Foxtons Group plc is a British estate agency company dealing with both lettings and sales. It is listed on the London Stock Exchange.

==History==
Foxtons was founded by Jon Hunt in 1981 in Notting Hill, London, as a two-person estate agency.

2001 saw the launch of promotionally branded Minis, bearing the Foxtons logo.

Foxtons was acquired by private equity firm BC Partners in 2007 for £390 million.

In December 2009, private equity firm BC Partners lost control of Foxtons, less than three years after buying it, after creditors reorganised the real estate broker's debt.

On 27 August 2013, Foxtons unveiled its flotation on the London Stock Exchange to raise £55m from private investors.

On 1 July 2014, Michael Brown stepped down as CEO, citing personal reasons for his decision. Previous COO, Nic Budden took on the role of CEO.

In May 2022, Nic Budden stepped down as CEO and Peter Rollings took over as interim CEO; it was announced that Guy Gittins would take up the post on a permanent basis in September 2022.

In January 2026, it was announced that Foxtons Group had acquired the independent estate agent Cauldwell Property Services for £6.5 million. The acquisition expanded Foxtons' presence into Milton Keynes and formed part of its strategy to drive revenue growth through acquisitions, with the transaction funded alongside the group’s ongoing trading activities.

==Controversies==

In March 2006, the BBC ran an undercover report and revealed many questionable actions taken by Foxtons employees such as faking signatures and purposefully overvaluing properties.

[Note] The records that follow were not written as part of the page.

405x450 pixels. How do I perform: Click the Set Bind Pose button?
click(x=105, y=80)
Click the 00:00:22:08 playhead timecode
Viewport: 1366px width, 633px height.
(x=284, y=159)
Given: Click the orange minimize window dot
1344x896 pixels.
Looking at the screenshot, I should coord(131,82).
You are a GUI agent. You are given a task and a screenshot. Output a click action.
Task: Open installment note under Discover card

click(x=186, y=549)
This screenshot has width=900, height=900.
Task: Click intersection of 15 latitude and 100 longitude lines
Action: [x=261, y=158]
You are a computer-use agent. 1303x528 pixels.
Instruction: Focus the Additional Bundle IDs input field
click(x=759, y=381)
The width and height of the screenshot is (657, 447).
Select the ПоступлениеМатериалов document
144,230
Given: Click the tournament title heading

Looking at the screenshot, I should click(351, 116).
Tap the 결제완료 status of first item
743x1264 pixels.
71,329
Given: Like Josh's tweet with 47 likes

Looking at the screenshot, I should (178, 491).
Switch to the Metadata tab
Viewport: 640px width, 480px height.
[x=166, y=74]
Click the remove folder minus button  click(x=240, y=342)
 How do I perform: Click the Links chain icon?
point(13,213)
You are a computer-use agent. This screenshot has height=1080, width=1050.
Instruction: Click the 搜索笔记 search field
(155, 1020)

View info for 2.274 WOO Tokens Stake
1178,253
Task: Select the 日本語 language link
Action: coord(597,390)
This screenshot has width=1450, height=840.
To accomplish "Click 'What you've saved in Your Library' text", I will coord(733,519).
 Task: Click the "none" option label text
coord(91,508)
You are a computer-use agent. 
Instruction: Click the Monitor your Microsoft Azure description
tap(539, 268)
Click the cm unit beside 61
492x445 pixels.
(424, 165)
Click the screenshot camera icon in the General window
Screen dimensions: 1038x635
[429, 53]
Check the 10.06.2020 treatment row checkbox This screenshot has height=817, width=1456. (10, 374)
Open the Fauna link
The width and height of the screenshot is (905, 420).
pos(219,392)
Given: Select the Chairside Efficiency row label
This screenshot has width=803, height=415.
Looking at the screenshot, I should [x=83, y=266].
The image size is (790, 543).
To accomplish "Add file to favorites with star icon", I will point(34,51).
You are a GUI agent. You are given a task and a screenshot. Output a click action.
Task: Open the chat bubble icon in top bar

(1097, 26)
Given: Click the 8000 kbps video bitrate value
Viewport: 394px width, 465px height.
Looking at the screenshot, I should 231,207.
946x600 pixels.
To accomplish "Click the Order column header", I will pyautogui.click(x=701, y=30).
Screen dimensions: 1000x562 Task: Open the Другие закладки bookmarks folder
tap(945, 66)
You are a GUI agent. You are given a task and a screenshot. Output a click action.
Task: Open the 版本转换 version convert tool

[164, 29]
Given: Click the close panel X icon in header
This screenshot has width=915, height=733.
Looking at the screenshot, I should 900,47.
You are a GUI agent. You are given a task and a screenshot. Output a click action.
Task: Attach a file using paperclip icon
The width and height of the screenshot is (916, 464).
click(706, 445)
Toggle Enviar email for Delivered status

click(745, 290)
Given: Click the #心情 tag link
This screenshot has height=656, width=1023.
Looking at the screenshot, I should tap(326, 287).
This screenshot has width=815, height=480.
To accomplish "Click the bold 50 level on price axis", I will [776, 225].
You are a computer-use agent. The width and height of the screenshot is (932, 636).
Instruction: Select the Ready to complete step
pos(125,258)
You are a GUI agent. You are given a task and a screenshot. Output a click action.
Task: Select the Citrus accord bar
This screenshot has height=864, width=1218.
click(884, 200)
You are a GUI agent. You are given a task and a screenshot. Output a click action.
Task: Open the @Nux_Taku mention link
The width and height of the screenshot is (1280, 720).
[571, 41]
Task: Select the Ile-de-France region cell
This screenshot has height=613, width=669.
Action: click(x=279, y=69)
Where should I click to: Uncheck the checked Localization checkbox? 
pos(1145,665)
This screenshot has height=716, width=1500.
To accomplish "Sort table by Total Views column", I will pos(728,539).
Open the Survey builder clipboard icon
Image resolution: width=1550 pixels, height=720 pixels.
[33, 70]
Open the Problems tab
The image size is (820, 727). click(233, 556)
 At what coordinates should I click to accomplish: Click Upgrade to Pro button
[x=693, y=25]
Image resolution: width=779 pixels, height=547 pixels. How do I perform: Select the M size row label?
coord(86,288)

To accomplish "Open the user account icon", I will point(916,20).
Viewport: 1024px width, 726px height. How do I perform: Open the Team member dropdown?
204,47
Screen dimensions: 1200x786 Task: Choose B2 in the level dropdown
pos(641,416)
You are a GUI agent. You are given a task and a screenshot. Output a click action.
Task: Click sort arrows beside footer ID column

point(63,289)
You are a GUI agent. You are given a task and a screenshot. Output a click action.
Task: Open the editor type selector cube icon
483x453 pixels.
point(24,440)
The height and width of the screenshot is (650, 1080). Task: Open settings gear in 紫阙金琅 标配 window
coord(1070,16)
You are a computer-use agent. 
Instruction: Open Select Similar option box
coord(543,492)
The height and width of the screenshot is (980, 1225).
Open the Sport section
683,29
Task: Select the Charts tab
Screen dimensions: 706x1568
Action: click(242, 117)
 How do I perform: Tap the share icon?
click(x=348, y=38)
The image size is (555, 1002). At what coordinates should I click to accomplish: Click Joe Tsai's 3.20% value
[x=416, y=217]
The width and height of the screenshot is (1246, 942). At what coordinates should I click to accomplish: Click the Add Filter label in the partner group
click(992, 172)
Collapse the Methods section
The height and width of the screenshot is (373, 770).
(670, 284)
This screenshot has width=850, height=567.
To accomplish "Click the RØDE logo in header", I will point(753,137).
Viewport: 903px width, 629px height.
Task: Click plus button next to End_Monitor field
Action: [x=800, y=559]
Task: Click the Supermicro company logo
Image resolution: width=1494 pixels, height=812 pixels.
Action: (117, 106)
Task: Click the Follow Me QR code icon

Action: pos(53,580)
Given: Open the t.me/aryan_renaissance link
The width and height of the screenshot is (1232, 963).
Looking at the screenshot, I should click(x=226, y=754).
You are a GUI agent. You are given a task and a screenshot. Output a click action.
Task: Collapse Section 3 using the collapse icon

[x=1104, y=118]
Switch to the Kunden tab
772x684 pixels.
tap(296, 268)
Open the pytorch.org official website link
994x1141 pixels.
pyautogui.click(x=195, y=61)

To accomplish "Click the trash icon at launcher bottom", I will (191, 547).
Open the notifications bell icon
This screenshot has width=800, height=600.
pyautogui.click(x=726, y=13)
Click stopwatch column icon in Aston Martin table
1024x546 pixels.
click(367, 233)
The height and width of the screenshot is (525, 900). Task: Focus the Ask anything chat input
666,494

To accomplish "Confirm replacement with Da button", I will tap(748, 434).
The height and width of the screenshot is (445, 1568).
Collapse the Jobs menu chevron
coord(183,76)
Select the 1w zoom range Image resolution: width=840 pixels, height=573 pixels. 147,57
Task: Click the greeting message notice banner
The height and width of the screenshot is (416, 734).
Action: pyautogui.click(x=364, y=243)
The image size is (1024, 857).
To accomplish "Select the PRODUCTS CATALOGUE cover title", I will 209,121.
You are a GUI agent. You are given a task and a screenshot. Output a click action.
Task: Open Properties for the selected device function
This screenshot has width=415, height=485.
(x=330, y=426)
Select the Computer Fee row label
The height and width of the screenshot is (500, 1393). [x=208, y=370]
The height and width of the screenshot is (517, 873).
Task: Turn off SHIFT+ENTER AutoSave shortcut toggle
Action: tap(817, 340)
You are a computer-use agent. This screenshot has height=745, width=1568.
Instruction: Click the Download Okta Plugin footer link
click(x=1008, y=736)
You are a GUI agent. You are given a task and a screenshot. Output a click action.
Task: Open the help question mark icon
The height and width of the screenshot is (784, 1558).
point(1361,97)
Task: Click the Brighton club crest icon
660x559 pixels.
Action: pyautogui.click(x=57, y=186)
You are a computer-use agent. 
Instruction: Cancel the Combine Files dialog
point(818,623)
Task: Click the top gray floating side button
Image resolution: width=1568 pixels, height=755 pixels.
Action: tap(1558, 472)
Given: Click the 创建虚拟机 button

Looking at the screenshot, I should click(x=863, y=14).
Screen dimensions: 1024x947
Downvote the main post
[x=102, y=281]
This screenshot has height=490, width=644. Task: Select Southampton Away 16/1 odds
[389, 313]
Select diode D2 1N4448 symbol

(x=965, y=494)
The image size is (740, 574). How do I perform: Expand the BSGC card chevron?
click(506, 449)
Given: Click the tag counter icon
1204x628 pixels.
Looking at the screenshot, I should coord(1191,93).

In May 2013, BBC Watchdog reported that Foxtons imposes tenancy agreements which demand in the small print that tenants must use utilities supplier Spark Energy Ltd. The BBC stated Foxtons are paid commission by Spark Energy Ltd.

==Operations==
Foxtons has over 50 offices. It is a member of The Property Ombudsman, The National Association of Estate Agents (NAEA) (Licensed Member), The Association of Residential Letting
Agents (ARLA) (Licensed Member), and the National Approved Letting Scheme. Foxtons is also a founding member of the Safe Agent Fully Endorsed client money protection scheme (SAFE) as well as Tenancy Deposit Scheme.